Exercise aim> Copy each of the following records word for word, from the first line to the last.

Excerpted records>
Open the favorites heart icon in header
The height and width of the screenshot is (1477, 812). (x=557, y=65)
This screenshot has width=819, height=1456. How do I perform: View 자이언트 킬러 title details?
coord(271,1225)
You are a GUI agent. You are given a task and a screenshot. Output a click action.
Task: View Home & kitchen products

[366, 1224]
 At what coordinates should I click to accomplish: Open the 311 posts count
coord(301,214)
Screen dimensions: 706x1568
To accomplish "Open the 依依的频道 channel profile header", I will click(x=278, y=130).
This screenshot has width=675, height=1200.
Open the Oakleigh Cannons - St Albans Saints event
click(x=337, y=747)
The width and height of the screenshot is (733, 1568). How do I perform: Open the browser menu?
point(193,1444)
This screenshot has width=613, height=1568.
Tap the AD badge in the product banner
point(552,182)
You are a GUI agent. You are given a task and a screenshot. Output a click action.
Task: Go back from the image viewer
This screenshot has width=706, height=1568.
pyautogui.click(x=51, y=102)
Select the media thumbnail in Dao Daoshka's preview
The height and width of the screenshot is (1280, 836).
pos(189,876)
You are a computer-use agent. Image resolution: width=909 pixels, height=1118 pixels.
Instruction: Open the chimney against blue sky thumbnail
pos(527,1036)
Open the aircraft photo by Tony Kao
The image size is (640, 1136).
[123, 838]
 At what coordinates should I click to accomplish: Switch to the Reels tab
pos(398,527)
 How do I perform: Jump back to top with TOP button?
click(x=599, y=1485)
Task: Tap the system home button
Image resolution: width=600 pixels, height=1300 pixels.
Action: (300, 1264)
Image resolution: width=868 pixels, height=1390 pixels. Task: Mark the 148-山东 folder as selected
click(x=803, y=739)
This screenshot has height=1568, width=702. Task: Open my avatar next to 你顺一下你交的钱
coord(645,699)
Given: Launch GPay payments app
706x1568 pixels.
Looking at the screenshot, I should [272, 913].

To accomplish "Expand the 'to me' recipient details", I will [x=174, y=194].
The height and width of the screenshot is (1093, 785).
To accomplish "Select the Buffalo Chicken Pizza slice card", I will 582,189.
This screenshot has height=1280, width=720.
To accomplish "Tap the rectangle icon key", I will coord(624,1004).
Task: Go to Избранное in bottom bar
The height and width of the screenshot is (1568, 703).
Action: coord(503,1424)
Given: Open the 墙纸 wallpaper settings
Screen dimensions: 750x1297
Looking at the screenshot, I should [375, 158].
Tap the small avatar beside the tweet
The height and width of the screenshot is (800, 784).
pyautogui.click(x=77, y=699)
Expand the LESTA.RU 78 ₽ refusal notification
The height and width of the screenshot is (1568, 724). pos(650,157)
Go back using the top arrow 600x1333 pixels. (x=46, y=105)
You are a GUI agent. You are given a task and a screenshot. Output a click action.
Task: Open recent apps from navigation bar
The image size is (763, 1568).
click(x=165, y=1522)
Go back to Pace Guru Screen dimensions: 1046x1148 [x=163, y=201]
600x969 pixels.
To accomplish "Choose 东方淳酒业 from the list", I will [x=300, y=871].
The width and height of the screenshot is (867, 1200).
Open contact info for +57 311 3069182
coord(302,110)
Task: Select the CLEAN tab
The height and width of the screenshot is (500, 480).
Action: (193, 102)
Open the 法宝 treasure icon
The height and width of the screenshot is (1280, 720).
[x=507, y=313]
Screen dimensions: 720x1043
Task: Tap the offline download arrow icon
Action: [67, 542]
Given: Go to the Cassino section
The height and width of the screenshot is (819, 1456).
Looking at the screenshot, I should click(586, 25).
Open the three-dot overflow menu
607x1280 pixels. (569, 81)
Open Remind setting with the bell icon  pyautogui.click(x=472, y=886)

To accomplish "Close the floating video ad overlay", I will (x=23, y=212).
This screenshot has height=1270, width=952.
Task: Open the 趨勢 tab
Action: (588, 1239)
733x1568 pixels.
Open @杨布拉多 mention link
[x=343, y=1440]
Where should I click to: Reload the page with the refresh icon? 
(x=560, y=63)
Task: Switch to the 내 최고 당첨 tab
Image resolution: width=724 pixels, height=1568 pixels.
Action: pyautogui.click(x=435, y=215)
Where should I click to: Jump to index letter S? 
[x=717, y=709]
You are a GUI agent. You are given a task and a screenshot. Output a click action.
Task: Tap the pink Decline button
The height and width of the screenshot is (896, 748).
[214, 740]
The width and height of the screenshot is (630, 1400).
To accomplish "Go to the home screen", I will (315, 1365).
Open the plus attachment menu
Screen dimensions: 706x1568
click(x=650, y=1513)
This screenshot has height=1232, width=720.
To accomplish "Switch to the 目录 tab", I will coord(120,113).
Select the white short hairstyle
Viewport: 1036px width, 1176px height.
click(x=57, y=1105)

Answer below>
Open the favorites heart icon in header
The height and width of the screenshot is (1477, 812). (x=557, y=65)
This screenshot has width=819, height=1456. How do I perform: View 자이언트 킬러 title details?
coord(271,1225)
You are a GUI agent. You are given a task and a screenshot. Output a click action.
Task: View Home & kitchen products

[366, 1224]
 At what coordinates should I click to accomplish: Open the 311 posts count
coord(301,214)
Screen dimensions: 706x1568
To accomplish "Open the 依依的频道 channel profile header", I will click(x=278, y=130).
This screenshot has width=675, height=1200.
Open the Oakleigh Cannons - St Albans Saints event
click(x=337, y=747)
The width and height of the screenshot is (733, 1568). How do I perform: Open the browser menu?
point(193,1444)
This screenshot has width=613, height=1568.
Tap the AD badge in the product banner
point(552,182)
You are a GUI agent. You are given a task and a screenshot. Output a click action.
Task: Go back from the image viewer
This screenshot has width=706, height=1568.
pyautogui.click(x=51, y=102)
Select the media thumbnail in Dao Daoshka's preview
The height and width of the screenshot is (1280, 836).
pos(189,876)
You are a computer-use agent. Image resolution: width=909 pixels, height=1118 pixels.
Instruction: Open the chimney against blue sky thumbnail
pos(527,1036)
Open the aircraft photo by Tony Kao
The image size is (640, 1136).
[123, 838]
 At what coordinates should I click to accomplish: Switch to the Reels tab
pos(398,527)
 How do I perform: Jump back to top with TOP button?
click(x=599, y=1485)
Task: Tap the system home button
Image resolution: width=600 pixels, height=1300 pixels.
Action: (300, 1264)
Image resolution: width=868 pixels, height=1390 pixels. Task: Mark the 148-山东 folder as selected
click(x=803, y=739)
This screenshot has height=1568, width=702. Task: Open my avatar next to 你顺一下你交的钱
coord(645,699)
Given: Launch GPay payments app
706x1568 pixels.
Looking at the screenshot, I should [272, 913].

To accomplish "Expand the 'to me' recipient details", I will [x=174, y=194].
The height and width of the screenshot is (1093, 785).
To accomplish "Select the Buffalo Chicken Pizza slice card", I will 582,189.
This screenshot has height=1280, width=720.
To accomplish "Tap the rectangle icon key", I will coord(624,1004).
Task: Go to Избранное in bottom bar
The height and width of the screenshot is (1568, 703).
Action: coord(503,1424)
Given: Open the 墙纸 wallpaper settings
Screen dimensions: 750x1297
Looking at the screenshot, I should [375, 158].
Tap the small avatar beside the tweet
The height and width of the screenshot is (800, 784).
pyautogui.click(x=77, y=699)
Expand the LESTA.RU 78 ₽ refusal notification
The height and width of the screenshot is (1568, 724). pos(650,157)
Go back using the top arrow 600x1333 pixels. (x=46, y=105)
You are a GUI agent. You are given a task and a screenshot. Output a click action.
Task: Open recent apps from navigation bar
The image size is (763, 1568).
click(x=165, y=1522)
Go back to Pace Guru Screen dimensions: 1046x1148 [x=163, y=201]
600x969 pixels.
To accomplish "Choose 东方淳酒业 from the list", I will [x=300, y=871].
The width and height of the screenshot is (867, 1200).
Open contact info for +57 311 3069182
coord(302,110)
Task: Select the CLEAN tab
The height and width of the screenshot is (500, 480).
Action: (193, 102)
Open the 法宝 treasure icon
The height and width of the screenshot is (1280, 720).
[x=507, y=313]
Screen dimensions: 720x1043
Task: Tap the offline download arrow icon
Action: [67, 542]
Given: Go to the Cassino section
The height and width of the screenshot is (819, 1456).
Looking at the screenshot, I should click(586, 25).
Open the three-dot overflow menu
607x1280 pixels. (569, 81)
Open Remind setting with the bell icon  pyautogui.click(x=472, y=886)

To accomplish "Close the floating video ad overlay", I will (x=23, y=212).
This screenshot has height=1270, width=952.
Task: Open the 趨勢 tab
Action: (588, 1239)
733x1568 pixels.
Open @杨布拉多 mention link
[x=343, y=1440]
Where should I click to: Reload the page with the refresh icon? 
(x=560, y=63)
Task: Switch to the 내 최고 당첨 tab
Image resolution: width=724 pixels, height=1568 pixels.
Action: pyautogui.click(x=435, y=215)
Where should I click to: Jump to index letter S? 
[x=717, y=709]
You are a GUI agent. You are given a task and a screenshot. Output a click action.
Task: Tap the pink Decline button
The height and width of the screenshot is (896, 748).
[214, 740]
The width and height of the screenshot is (630, 1400).
To accomplish "Go to the home screen", I will (315, 1365).
Open the plus attachment menu
Screen dimensions: 706x1568
click(x=650, y=1513)
This screenshot has height=1232, width=720.
To accomplish "Switch to the 目录 tab", I will coord(120,113).
Select the white short hairstyle
Viewport: 1036px width, 1176px height.
click(x=57, y=1105)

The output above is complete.